What is Conservation Paleobiology?

In undergrad, I felt like my school and internship were training me to be two different types of researcher. At USC, I was majoring in Environmental Studies with an emphasis in Biology. It was essentially two majors in one, with a year of biology, a year of chemistry, a year of organic chem, a year of physics, molecular biology, biochemistry, etc. On top of that, I took courses on international environmental policy and went to Belize to study Mayan environmental history. Meanwhile, I was working at Jet Propulsion Laboratory in Pasadena researching trends in historical rainfall data. I loved both sides of my studies, but felt like neither was exactly hitting the spot of what I would want to spend my career researching. I love marine biology but am not particularly interested in working constantly in the lab, looking for expression of heat shock protein related genes or pouring stuff from one tube into another. On the other hand, I was fascinated by the process of untangling the complex history of rainfall in California, but I yearned to relate this environmental history to the reaction of ecological communities, which was outside the scope of the project.

During my gap year post-USC, I thought long and hard about how I could reconcile these disparate interests. I read a lot, and researched a bunch of competing specialized sub-fields. I realized that paleobiology fit the bill for my interests extremely well. Paleobiologists are considered earth scientists because they take a macro view of the earth as a system through both time and space. They have to understand environmental history to be able to explain the occurrences of organisms over geologic time. I really liked the idea of being able to place modern-day changes in their geologic context. What changes are humans making that are truly unprecedented in the history of life on earth?

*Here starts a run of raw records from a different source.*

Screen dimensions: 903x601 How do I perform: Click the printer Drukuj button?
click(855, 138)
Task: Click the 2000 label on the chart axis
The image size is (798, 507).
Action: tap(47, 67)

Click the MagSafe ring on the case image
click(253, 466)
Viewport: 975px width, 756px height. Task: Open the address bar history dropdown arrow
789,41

But it doesn’t have to be all zoomed out to million-year processes. A growing sub-field known as Conservation Paleobiology (CPB) is focused on quantifying and providing context of how communities operated before humans were around and before the agricultural and industrial revolutions, in order to understand the feasibility of restoration for these communities in this Anthropocene world. Sometimes, this means creating a baseline of environmental health: how did oysters grow and build their reefs before they were harvested and human pollution altered the chemistry of their habitats? I’m personally researching whether giant clams grow faster in the past , or are they reacting in unexpected ways to human pollution? It appears that at least in the Gulf of Aqaba, they may be growing faster in the present day. Such difficult and counterintuitive answers are common in this field.

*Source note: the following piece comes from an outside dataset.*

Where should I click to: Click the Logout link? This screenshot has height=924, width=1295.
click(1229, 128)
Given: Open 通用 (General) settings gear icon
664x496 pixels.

Sometimes, CPB requires thinking beyond the idea of baselines entirely. We are realizing that ecosystems sometimes have no “delicate balance” as described by some in the environmental community. While ecosystems can be fragile and vulnerable to human influence, their “natural” state is one of change. The question is whether human influence paves over that prior ecological variability and leads to a state change in the normal succession of ecosystems, particularly if those natural ecosystems provide services that are important to human well-being. In a way, the application of paleobiology to conservation requires a system of values. It always sounds great to call for restoring an ecosystem to its prior state before humans. But if that restoration would require even more human intervention than the environmental harms which caused the original damage, is it worth it? These are the kinds of tricky questions I think are necessary to ask, and which conservation paleobiology is uniquely suited to answer.

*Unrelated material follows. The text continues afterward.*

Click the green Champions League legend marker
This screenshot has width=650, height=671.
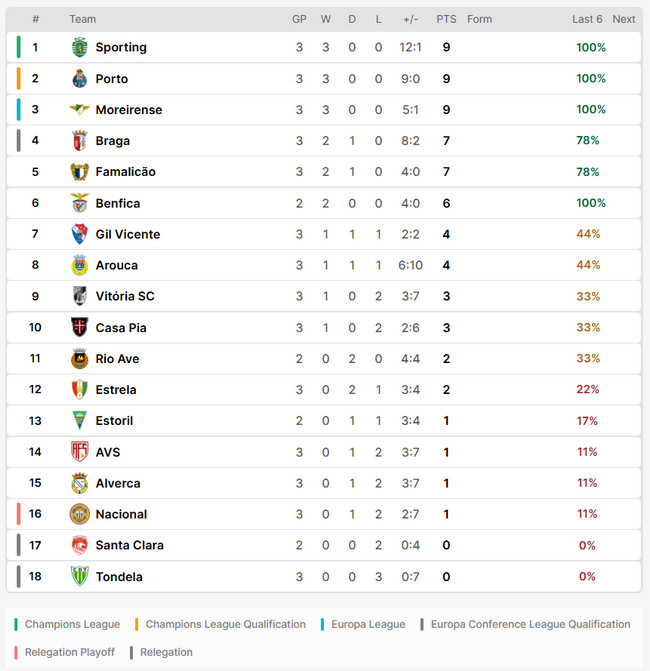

At the Annual Geological Society of America meeting in Seattle this year, the Paleo Society held the first-ever Conservation Paleobiology session. The room was standing room only the whole time, investigating fossil and modern ecosystems from many possible angles. This field is brand new, and the principles behind it are still being set down, which is very exciting. It’s great to be involved with a field that is fresh, interdisciplinary, and growing rapidly. I look forward to sharing what my research and others find in the future.